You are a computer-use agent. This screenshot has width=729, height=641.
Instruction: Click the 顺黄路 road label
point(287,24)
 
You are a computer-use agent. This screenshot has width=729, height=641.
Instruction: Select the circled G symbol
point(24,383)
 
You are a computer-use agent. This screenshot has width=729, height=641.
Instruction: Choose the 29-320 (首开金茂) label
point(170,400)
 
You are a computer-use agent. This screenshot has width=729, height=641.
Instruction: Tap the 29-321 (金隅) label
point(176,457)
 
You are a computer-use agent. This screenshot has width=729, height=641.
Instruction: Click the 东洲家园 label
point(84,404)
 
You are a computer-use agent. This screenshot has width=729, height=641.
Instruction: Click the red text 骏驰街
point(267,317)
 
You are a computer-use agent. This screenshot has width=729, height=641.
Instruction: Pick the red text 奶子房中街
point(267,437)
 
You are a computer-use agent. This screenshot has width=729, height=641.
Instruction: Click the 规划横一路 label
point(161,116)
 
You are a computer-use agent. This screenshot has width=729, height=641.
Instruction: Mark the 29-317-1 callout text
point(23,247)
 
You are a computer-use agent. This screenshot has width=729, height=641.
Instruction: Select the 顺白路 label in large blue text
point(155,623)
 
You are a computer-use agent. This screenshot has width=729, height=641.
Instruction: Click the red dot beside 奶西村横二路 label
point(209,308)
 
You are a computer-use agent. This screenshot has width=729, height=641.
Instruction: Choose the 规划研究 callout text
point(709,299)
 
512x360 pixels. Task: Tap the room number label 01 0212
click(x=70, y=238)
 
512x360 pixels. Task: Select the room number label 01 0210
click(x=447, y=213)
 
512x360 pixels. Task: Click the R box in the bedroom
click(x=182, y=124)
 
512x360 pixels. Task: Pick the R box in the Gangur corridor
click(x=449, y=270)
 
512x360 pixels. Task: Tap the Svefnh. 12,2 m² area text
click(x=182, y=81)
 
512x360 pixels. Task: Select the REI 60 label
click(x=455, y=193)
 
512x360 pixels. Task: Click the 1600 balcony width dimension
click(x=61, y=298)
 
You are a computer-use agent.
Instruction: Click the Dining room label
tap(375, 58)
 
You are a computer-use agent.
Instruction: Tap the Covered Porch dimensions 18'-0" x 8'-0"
- - - - - - -
(WHAT IS ASKED) Reproduce the material from its first line through the line that contains "click(x=447, y=213)", requests included, and add 148 to each coordinate in the answers.

(EXERCISE RESULT)
You are a computer-use agent. This screenshot has width=729, height=641.
Instruction: Click the 顺黄路 road label
point(435,172)
 
You are a computer-use agent. This screenshot has width=729, height=641.
Instruction: Select the circled G symbol
point(172,531)
 
You are a computer-use agent. This screenshot has width=729, height=641.
Instruction: Choose the 29-320 (首开金茂) label
point(318,548)
 
You are a computer-use agent. This screenshot has width=729, height=641.
Instruction: Tap the 29-321 (金隅) label
point(324,605)
 
You are a computer-use agent. This screenshot has width=729, height=641.
Instruction: Click the 东洲家园 label
point(232,552)
 
You are a computer-use agent. This screenshot has width=729, height=641.
Instruction: Click the red text 骏驰街
point(415,465)
 
You are a computer-use agent. This screenshot has width=729, height=641.
Instruction: Pick the red text 奶子房中街
point(415,585)
 
You are a computer-use agent. This screenshot has width=729, height=641.
Instruction: Click the 规划横一路 label
point(309,264)
 
You are a computer-use agent. This screenshot has width=729, height=641.
Instruction: Mark the 29-317-1 callout text
point(171,395)
 
You are a computer-use agent. This screenshot has width=729, height=641.
Instruction: Select the 顺白路 label in large blue text
point(303,771)
 
You are a computer-use agent. This screenshot has width=729, height=641.
Instruction: Click the red dot beside 奶西村横二路 label
point(357,456)
 
You are a computer-use agent. This screenshot has width=729, height=641.
Instruction: Choose the 规划研究 callout text
point(857,447)
 
512x360 pixels. Task: Tap the room number label 01 0212
click(x=218, y=386)
 
512x360 pixels. Task: Select the room number label 01 0210
click(x=595, y=361)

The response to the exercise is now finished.